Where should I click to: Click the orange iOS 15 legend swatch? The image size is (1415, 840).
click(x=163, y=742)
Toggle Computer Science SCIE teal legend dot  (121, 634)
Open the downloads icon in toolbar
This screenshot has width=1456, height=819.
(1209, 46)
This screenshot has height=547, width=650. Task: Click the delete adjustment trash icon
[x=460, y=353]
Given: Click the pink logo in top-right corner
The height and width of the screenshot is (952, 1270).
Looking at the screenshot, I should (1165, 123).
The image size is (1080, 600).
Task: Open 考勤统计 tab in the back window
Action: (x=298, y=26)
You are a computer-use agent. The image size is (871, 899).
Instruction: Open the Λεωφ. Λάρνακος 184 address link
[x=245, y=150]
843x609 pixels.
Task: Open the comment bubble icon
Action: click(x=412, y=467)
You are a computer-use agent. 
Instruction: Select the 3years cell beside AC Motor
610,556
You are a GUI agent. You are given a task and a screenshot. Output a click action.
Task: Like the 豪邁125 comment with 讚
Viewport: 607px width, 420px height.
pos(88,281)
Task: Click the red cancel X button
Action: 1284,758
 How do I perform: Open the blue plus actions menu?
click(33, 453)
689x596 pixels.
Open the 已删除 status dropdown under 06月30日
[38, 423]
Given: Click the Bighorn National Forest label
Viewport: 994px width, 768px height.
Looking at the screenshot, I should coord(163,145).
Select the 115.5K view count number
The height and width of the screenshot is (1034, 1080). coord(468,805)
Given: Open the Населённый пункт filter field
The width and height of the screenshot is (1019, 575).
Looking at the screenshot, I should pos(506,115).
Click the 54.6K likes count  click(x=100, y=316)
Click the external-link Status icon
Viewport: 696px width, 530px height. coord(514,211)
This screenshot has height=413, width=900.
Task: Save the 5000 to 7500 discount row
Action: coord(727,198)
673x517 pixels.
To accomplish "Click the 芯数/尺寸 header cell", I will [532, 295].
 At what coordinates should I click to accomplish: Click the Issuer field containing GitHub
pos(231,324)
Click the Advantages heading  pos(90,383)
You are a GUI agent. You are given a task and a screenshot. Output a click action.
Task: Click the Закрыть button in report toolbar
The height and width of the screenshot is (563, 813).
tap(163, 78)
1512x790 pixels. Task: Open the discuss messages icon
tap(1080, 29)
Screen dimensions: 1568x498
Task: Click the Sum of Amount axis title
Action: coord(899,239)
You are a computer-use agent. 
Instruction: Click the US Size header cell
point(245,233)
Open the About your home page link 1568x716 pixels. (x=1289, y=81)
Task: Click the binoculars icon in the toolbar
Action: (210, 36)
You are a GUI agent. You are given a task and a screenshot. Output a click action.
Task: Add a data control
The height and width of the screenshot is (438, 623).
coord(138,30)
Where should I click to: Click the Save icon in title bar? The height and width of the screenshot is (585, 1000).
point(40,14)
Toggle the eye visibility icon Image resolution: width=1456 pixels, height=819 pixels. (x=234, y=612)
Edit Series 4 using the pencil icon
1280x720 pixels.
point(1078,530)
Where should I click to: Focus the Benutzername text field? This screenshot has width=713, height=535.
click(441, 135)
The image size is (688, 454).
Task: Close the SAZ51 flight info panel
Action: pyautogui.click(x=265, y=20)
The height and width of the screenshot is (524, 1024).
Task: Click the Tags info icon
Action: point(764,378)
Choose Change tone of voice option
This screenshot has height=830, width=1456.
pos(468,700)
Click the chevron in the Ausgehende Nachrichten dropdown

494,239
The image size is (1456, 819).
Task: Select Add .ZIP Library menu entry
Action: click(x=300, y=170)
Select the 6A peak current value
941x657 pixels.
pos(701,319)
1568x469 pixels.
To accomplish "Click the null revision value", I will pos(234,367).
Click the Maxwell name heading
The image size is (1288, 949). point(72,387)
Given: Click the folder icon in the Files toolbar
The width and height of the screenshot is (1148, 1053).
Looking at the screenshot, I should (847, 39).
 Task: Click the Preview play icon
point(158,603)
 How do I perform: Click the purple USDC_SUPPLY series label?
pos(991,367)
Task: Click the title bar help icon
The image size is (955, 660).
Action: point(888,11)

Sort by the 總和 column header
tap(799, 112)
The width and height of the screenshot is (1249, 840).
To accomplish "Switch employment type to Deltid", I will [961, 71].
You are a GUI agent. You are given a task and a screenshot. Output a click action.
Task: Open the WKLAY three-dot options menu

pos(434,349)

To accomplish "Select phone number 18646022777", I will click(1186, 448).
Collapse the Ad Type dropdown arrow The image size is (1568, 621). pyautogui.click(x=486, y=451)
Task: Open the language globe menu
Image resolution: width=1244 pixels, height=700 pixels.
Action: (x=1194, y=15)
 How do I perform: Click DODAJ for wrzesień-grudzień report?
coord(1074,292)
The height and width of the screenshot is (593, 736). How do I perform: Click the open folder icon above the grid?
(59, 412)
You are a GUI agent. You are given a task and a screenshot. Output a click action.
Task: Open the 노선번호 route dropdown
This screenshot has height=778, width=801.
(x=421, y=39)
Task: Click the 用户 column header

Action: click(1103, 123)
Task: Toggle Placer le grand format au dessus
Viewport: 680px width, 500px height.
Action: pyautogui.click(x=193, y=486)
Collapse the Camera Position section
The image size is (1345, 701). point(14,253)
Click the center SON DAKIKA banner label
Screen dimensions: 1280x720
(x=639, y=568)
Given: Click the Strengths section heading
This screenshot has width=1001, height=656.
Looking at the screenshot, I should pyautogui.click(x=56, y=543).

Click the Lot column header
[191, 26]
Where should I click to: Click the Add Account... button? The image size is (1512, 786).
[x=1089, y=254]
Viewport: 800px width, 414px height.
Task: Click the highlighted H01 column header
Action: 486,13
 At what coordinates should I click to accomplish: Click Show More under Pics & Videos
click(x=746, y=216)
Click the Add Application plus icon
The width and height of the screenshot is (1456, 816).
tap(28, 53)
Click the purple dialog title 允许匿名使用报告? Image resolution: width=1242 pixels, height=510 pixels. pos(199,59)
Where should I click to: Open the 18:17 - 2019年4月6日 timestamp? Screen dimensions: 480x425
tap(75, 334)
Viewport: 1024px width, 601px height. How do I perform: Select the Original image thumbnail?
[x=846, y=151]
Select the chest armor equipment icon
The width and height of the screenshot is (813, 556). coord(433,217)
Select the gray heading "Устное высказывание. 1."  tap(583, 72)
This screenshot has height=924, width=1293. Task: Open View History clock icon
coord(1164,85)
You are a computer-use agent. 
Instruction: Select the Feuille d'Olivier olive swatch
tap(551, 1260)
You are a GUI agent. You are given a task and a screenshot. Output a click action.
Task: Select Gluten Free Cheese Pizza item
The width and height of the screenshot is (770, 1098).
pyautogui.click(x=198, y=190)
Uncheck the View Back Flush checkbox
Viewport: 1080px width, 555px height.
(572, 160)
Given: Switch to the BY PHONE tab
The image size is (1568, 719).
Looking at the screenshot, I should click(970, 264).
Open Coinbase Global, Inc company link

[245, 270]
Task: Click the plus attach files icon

────────────────────────────────────────

#### [What the exercise asks]
Show every line of the data above that contains the string "dimensions".

#### [Answer to the exercise]
Screen dimensions: 1568x498
Screen dimensions: 1280x720
Where should I click to: Open the 18:17 - 2019年4月6日 timestamp? Screen dimensions: 480x425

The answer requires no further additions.